Organizers: Jerry Savage, Abhishek Gupta, Maya Cakmak, Josh Smith
Abstract: We are developing a Learning-from-Observation (LfO) system that acquires robotic behaviors through the observation of human demonstrations. Unlike the bottom-up approach known as "Learning-from-Demonstration" or "Imitation Learning," which replicates human movements as they are, we are employing a top-down approach (top-down learning-from-observation). This method entails observing only the critical components of human actions through a task model representation (akin to Minsky's frame), generating an abstract representation based on these observations, which is subsequently mapped onto the robot's behavior. The advantages of this top-down approach include the ability to generalize and correct observational errors by utilizing an intermediate task model representation, thereby enhancing the affinity with large language models. Furthermore, by tailoring the mapping to each individual robot, the system can be applied to different robotic platforms without necessitating significant modifications to the recognition system. The initial step of the system involves the utilization of a large language model (LLM) to comprehend the "what-to-do" from human demonstrations and subsequently retrieve the corresponding task model. This task model directs the CNN-based observation module to focus on specific aspects of human behavior and fills in the requisite parameters for "how-to-do," thereby completing the intermediate representation. Based on this finalized task model, the system activates the appropriate agents from a pre-trained group of agents—trained through reinforcement learning on the "how-to-do" aspect—to execute the robot's actions. This presentation will provide a comprehensive overview of the system architecture, the design methodologies for the pre-trained skill sets, and other pertinent details. Furthermore, it will discuss a comparison between this hybrid approach, which integrates traditional robotic techniques with LLMs, and end-to-end (E2E) methodologies, including foundation models.

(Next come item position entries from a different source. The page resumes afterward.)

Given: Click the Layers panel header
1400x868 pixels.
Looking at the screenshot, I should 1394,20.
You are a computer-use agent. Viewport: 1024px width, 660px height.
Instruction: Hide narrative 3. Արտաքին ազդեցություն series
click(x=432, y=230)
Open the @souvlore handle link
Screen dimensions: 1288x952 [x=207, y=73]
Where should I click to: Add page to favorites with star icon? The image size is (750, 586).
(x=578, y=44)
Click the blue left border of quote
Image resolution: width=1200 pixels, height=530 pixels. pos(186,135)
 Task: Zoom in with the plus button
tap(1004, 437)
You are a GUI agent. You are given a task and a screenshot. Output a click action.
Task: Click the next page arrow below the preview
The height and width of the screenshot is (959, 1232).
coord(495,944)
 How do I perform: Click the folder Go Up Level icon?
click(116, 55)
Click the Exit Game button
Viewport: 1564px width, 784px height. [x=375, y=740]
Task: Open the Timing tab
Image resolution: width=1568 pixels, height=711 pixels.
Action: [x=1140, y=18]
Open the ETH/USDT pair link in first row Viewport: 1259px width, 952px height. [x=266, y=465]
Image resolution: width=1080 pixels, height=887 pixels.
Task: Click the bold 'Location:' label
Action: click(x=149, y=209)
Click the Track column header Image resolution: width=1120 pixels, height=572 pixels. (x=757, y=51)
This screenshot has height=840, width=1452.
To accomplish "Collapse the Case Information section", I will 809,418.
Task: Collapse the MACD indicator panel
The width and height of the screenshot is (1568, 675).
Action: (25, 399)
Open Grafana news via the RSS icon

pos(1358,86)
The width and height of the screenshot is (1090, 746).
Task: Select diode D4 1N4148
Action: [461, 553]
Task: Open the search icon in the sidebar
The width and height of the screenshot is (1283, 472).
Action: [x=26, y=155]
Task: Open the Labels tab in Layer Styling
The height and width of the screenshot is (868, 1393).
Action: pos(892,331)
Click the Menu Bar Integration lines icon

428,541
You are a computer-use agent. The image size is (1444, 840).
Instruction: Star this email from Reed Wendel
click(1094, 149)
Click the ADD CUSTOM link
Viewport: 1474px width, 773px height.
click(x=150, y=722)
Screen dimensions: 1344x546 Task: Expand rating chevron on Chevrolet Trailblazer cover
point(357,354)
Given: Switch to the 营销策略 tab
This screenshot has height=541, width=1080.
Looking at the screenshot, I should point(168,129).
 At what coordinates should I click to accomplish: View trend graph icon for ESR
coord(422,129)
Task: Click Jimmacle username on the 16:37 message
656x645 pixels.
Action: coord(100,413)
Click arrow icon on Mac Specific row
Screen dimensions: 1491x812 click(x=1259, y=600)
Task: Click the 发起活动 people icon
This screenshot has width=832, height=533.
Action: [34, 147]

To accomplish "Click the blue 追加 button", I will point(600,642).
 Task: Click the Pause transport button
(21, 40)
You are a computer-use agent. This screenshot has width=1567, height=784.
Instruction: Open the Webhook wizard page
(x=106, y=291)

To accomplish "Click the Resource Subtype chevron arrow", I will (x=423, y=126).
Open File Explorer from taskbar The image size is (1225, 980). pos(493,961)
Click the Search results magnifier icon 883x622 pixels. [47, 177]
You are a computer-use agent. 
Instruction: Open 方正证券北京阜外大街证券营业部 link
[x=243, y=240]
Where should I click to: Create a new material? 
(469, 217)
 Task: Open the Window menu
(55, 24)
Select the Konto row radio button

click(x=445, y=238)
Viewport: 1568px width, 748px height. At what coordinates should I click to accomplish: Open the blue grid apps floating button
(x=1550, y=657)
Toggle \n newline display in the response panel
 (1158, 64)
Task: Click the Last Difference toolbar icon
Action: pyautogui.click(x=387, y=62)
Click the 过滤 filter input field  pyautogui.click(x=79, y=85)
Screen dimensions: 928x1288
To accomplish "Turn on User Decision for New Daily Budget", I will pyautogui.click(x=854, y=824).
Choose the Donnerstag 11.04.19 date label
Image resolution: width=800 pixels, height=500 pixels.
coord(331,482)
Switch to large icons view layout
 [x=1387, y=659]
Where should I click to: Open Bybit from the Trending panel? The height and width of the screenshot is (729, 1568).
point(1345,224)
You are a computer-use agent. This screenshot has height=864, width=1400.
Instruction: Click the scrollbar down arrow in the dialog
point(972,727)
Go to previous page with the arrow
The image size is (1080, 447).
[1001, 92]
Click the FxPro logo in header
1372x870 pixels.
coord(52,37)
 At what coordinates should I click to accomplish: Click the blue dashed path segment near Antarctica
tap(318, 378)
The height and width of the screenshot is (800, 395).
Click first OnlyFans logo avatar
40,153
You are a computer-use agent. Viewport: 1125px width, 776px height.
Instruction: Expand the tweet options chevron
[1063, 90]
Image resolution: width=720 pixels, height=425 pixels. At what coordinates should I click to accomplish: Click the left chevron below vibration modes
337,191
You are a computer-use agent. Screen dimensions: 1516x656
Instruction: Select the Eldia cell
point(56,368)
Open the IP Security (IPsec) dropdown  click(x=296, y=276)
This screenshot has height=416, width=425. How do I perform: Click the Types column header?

Biography: Dr. Ikeuchi joined Microsoft in 2015, following distinguished tenures at MIT's Artificial Intelligence Laboratory, Japan's National Institute of Advanced Industrial Science and Technology (AIST), Carnegie Mellon University's Robotics Institute (CMU-RI), and the University of Tokyo. His research interests span computer vision, robotics, and Intelligent Transportation Systems (ITS). He has served as the Editor-in-Chief of the International Journal of Computer Vision (IJCV) and the International Journal of Intelligent Transportation Systems (IJITS), as well as the Encyclopedia of Computer Vision. Dr. Ikeuchi has also chaired numerous international conferences, including IROS95, CVPR96, ICCV03, ITSW07, ICRA09, ICPR12, and ICCV17. He has been the recipient of several prestigious awards, such as the IEEE PAMI Distinguished Researcher Award, the Okawa Award, the Funai Award, the IEICE Outstanding Achievements and Contributions Award, as well as the Medal of Honor with Purple Ribbon from the Emperor of Japan. Dr. Ikeuchi is a Fellow of IEEE, IAPR, IEICE, IPSJ, and RSJ. He earned his Ph.D. in Information Engineering from the University of Tokyo and his Bachelor's degree in Mechanical Engineering from Kyoto University.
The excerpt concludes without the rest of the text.